Charles Michel zaproponował Unii kompromis budżetowy
14 lutego 2020Szef Rady Europejskiej ogłosił dziś (14.02.2020) projekt kompromisu w sprawie unijnego budżetu na lata 2021-27, który będzie negocjowany na szczycie UE zaczynającym się w najbliższy czwartek. Charles Michel w ostatnich dwóch tygodniach rozmawiał z przywódcami wszystkich 27 krajów Unii, co posłużyło do modyfikacji projektu budżetowego Komisji Europejskiej z 2018 r.

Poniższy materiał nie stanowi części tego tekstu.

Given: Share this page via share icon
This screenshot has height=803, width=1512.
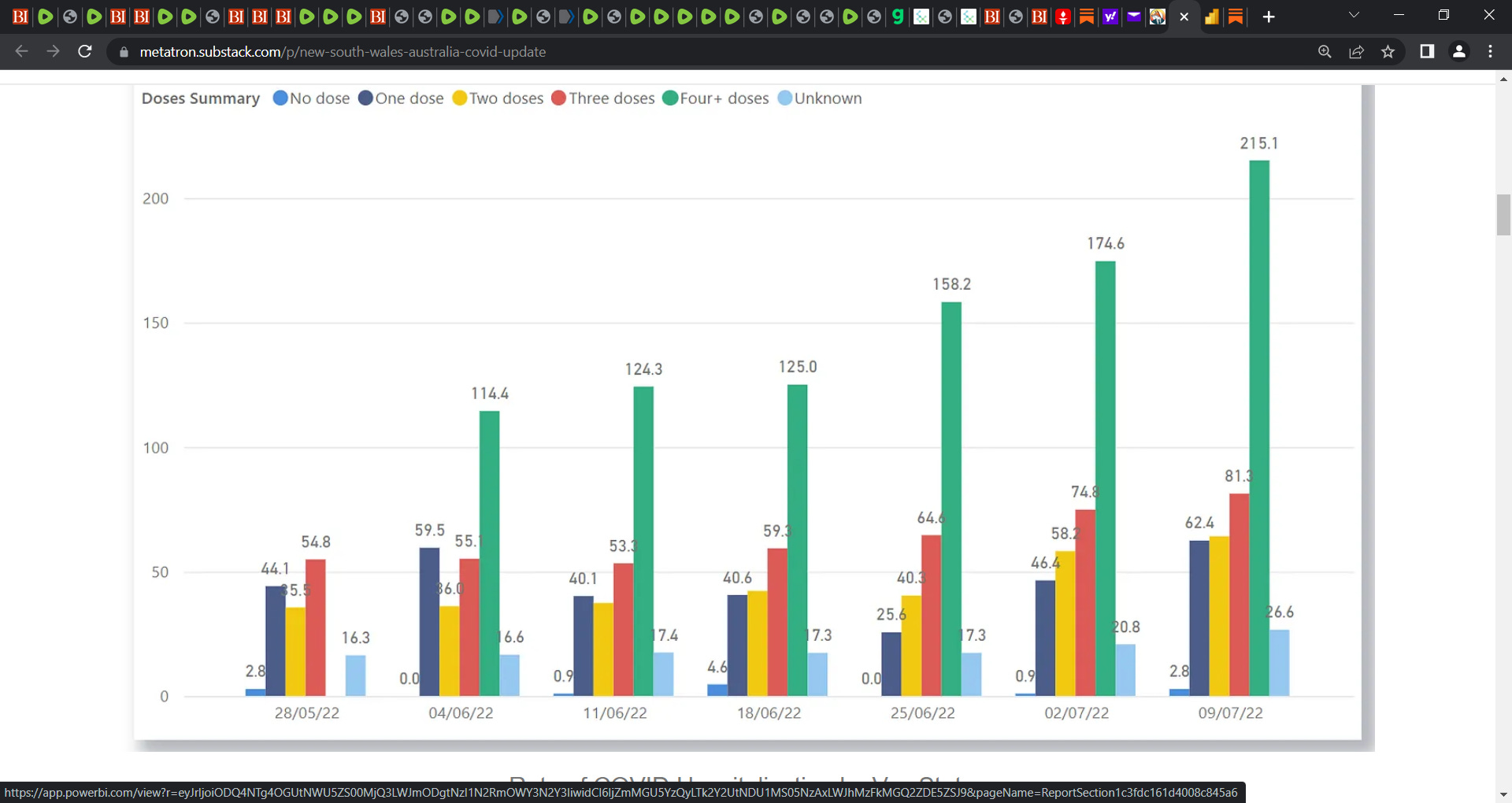Looking at the screenshot, I should pos(1356,52).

Michel utrzymał – choć publicznie sprzeciwiały się temu Polska i Węgry – zasadę powiązania funduszy z przestrzeganiem reguł państwa prawa. Dotychczasowy projekt zakładał, że propozycja Komisji Europejskiej o zawieszeniu czy nawet zredukowaniu wypłat (od początku 2021 r.) w razie systemowych naruszeń praworządności wchodziłaby w życie, o ile nie zablokowałaby jej większość kwalifikowania w Radzie UE. To co najmniej 55 proc. krajów obejmujących 65 proc. ludności Unii. Natomiast wedle propozycji Michela byłoby na odwrót, czyli trudniej dla Komisji Europejskiej, bo to ona musiałaby znaleźć większość kwalifikowaną dla decyzji o zawieszeniu funduszy.

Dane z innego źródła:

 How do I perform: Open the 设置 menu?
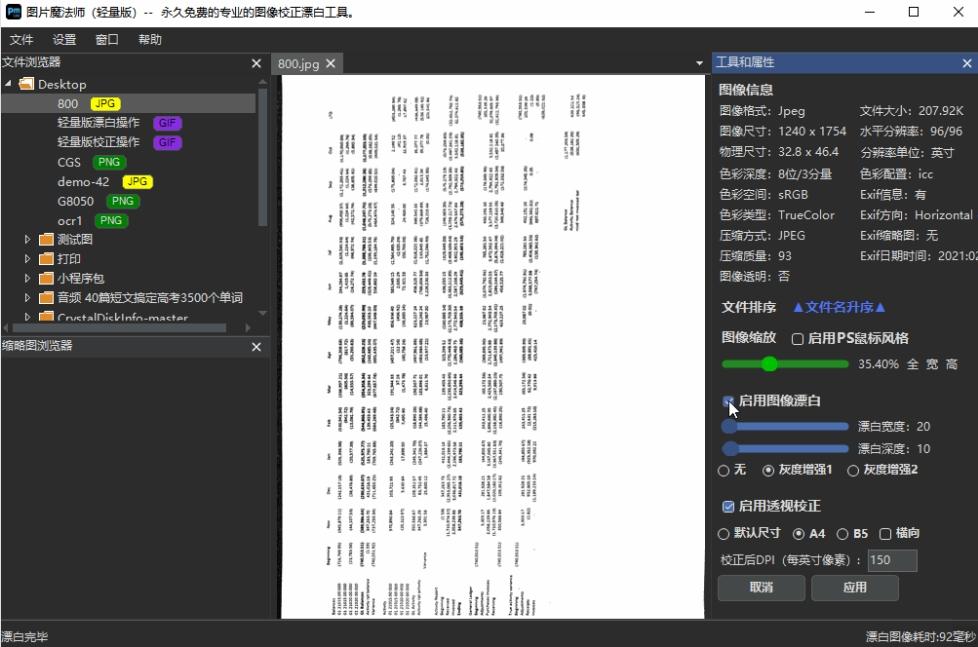(62, 40)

Czy taka zmiana sposobu głosowania ma szansę na szczycie UE? – Zacznijmy od tego, że Polska i Węgry wciąż w ogóle nie akceptują zasady „pieniądze za praworządność” – tłumaczy jeden z zachodnich dyplomatów. Z kolei m.in. niemiecka dyplomacja jeszcze przed ogłoszeniem dzisiejszego projektu Michela sygnalizowała sprzeciw wobec zmiany sposobu głosowania, bo uczyniłby regułę „pieniądze za praworządność” znacznie trudniejszą do wyegzekwowania. Ponadto przeciw zbytniemu rozwadnianiu tej reformy jest także Parlament Europejski, który musi zatwierdzić cały pakiet budżetowy, jaki wcześniej jednomyślnie uzgodnią kraje Unii. Niewykluczone, że na szczycie boje będą toczyć się też o dokładne kryteria i źródło analiz, na których Komisja miałaby opierać swe wnioski o zawieszanie funduszy np. w Polsce.
Lekkie złagodzenie cięcia dla Polski?
Twarde weto Polski albo Węgier wobec zasady „pieniądze za praworządność” mogłoby wywrócić porozumienie budżetowe, bez którego nie będzie ustaleń m.in. w sprawie funduszy z polityki spójności. Budapeszt i Warszawa to dwie stolice – w liczącej 15 krajów – grupie „przyjaciół polityki spójności”. Te podczas różnych konsultacji w Brukseli podkreślały, że dotychczasowy projekt cięć funduszy (przedłożony w 2018 r.) niesprawiedliwie i szczególnie mocno uderza w te dwa kraje „również z powodów politycznych”. Według dotychczasowego projektu Polska miałaby dostać 64,4 mld euro (w cenach z 2018 r.) w siedmiolatce 2021-27, czyli o 23 proc. mniej niż w obecnym budżecie 2014-20. Część naszych rozmówców w instytucjach UE przyznawała, że zaproponowany w 2018 roku nowy klucz podziału funduszy istotnie „wygląda dziwnie pod względem metodologii.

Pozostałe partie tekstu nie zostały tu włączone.